■ PASSAGE SHOWN ■
Start of Block
News and Commentary
Jonathan Band gave an interview with The Conversation about U.S. influence in trade talks with South Africa related to copyright policy. The main sticking point is over American-style fair use provisions in the South Africa bill, and parallels can be drawn over drug importation policies during the AIDS crisis.
The Economist argues that there’s a downside to anti-trolling efforts, namely those engaged by the PTAB: it may encourage patent infringement. While this may be true on the margins, the article misses the point. PTAB is designed to go after bad patents, and if someone infringes with the end goal of finding that a patent is invalid, we’re all better off.
Curiously, SpaceX’s Flickr account recently changed from a CC0 (no copyright protection, but not to be confused with putting something in the public domain) to a CCL Attribution-NonCommerical license. As long as you attribute and don’t monetize the change won’t directly affect you, but it does raise concerns about the privatization of space exploration and the access to photographs that were once exclusively government-provided.
Pinterest, the “visual discovery platform,” has been sued by photographer Harold Davis for both direct and contributory (i.e. knowingly inducing or materially contributing) infringement.
Say it ain’t so: TechDirt’s collection of “copying isn’t theft” swag has been taken down from Teespring for, strangely enough, copyright infringement.
End of Block
■ ASSIGNED TASK ■
Extend the copyright and patent news roundup in its same brief style, starting after its last paragraph. The items that come next are separate material with no connection to the copyright and patent news roundup.

Items drawn from a dataset
Start of Block
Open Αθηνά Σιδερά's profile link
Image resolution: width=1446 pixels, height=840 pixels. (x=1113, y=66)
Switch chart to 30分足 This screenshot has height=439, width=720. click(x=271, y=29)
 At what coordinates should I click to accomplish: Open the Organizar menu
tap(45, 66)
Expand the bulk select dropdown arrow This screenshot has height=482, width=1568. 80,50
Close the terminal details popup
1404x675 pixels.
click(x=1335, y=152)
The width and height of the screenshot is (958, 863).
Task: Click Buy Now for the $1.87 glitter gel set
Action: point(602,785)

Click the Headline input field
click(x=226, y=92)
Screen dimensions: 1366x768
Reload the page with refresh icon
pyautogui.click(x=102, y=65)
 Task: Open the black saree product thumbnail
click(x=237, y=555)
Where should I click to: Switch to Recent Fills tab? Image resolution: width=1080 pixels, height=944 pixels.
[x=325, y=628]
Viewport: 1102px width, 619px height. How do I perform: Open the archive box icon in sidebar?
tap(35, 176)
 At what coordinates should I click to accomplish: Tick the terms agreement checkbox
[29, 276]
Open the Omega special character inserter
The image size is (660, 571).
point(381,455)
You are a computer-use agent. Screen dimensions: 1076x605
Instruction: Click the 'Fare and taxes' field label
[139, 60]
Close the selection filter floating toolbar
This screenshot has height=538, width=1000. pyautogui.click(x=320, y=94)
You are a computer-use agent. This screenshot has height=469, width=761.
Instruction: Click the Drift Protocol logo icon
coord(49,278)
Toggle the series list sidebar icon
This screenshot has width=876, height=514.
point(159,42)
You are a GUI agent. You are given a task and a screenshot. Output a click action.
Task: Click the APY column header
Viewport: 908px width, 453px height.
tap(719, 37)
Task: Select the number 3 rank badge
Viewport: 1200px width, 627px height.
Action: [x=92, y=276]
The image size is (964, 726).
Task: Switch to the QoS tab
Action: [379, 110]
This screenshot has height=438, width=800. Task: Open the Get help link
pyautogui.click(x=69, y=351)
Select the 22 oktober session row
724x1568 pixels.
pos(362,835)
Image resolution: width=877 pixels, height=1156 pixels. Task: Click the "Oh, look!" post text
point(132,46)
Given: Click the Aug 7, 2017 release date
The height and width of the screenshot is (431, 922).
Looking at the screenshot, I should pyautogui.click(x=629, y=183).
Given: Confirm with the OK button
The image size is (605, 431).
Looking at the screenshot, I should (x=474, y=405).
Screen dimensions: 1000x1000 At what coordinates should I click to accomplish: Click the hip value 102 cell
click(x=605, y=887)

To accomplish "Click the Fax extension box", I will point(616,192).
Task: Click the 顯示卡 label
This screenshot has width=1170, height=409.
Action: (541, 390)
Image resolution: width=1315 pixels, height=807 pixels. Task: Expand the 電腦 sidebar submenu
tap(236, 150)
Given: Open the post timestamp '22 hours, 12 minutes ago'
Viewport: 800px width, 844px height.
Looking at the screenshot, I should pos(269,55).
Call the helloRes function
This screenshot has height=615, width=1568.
End of Block
■ TASK RESULT ■
A basic reality of music creation is that artists will often take ideas from other artists and use them in new ways. Call it channeling, copying, repurposing, or whatever you like, but to deny that it happens and to design a copyright system where such a practice is punishable is absurd. But the ongoing “Blurred Lines” litigation is only becoming more ridiculous, with the Marvin Gaye estate claiming Pharrell perjured himself by saying he wasn’t trying to “channel” Gaye, despite a recent interview in which he says he tries to “reverse engineer” other songs to use in new works.
A recent piece of status quo apologetics in The Hill by Brian Pomper of The Innovation Alliance argues that the real patent quality crisis is not a crisis of low-quality patents, but rather that the scope of what can be patented under U.S. law, especially based on current 101 jurisprudence, is too narrow. Pomper does not present any evidence that the current climate has led to a decline in R&D or innovation, only a decline in patenting.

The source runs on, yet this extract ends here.